**WHAT YOU SHOULD DO:** Reproduce every line of the items, starting at the line that contains "Screen dimensions: 600x724" and ending at the line that contains "[x=437, y=15]", with both of those lines included. Multiply each coordinate in the answers by 0.6 and round it to a whole number, rounding halves up.

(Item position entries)
• • •

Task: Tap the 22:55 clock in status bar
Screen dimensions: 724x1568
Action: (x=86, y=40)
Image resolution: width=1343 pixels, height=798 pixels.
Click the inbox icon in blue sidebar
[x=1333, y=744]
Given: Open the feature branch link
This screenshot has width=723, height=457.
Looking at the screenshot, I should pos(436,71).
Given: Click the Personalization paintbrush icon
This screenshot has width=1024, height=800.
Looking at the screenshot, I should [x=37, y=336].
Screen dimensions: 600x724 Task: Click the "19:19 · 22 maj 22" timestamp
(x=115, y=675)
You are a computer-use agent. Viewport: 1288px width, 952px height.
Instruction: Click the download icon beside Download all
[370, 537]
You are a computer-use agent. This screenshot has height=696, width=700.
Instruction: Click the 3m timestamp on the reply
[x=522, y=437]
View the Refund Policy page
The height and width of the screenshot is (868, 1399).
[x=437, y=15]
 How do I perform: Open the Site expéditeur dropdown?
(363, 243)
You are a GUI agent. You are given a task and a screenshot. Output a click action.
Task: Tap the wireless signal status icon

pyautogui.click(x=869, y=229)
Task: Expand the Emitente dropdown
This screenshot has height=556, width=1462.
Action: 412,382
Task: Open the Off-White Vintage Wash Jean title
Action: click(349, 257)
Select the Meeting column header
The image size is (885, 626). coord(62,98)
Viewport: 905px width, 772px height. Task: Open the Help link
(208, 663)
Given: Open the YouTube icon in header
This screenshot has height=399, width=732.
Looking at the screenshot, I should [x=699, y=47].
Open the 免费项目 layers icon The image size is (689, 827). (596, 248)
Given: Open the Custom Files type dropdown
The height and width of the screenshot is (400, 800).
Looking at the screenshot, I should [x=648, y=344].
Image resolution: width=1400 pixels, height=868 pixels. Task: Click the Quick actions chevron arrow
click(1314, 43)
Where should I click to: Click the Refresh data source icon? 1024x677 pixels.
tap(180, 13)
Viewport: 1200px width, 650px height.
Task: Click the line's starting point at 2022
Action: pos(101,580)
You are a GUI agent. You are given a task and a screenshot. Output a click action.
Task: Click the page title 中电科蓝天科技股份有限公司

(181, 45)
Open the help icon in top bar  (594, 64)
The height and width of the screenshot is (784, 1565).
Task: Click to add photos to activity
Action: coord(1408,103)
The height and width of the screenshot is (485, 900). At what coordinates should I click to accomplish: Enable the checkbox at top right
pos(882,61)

• • •

**WRITTEN SOLUTION:**
Screen dimensions: 600x724 Task: Click the "19:19 · 22 maj 22" timestamp
(x=69, y=405)
You are a computer-use agent. Viewport: 1288px width, 952px height.
Instruction: Click the download icon beside Download all
[222, 322]
You are a computer-use agent. This screenshot has height=696, width=700.
Instruction: Click the 3m timestamp on the reply
[x=313, y=262]
View the Refund Policy page
The height and width of the screenshot is (868, 1399).
[x=262, y=9]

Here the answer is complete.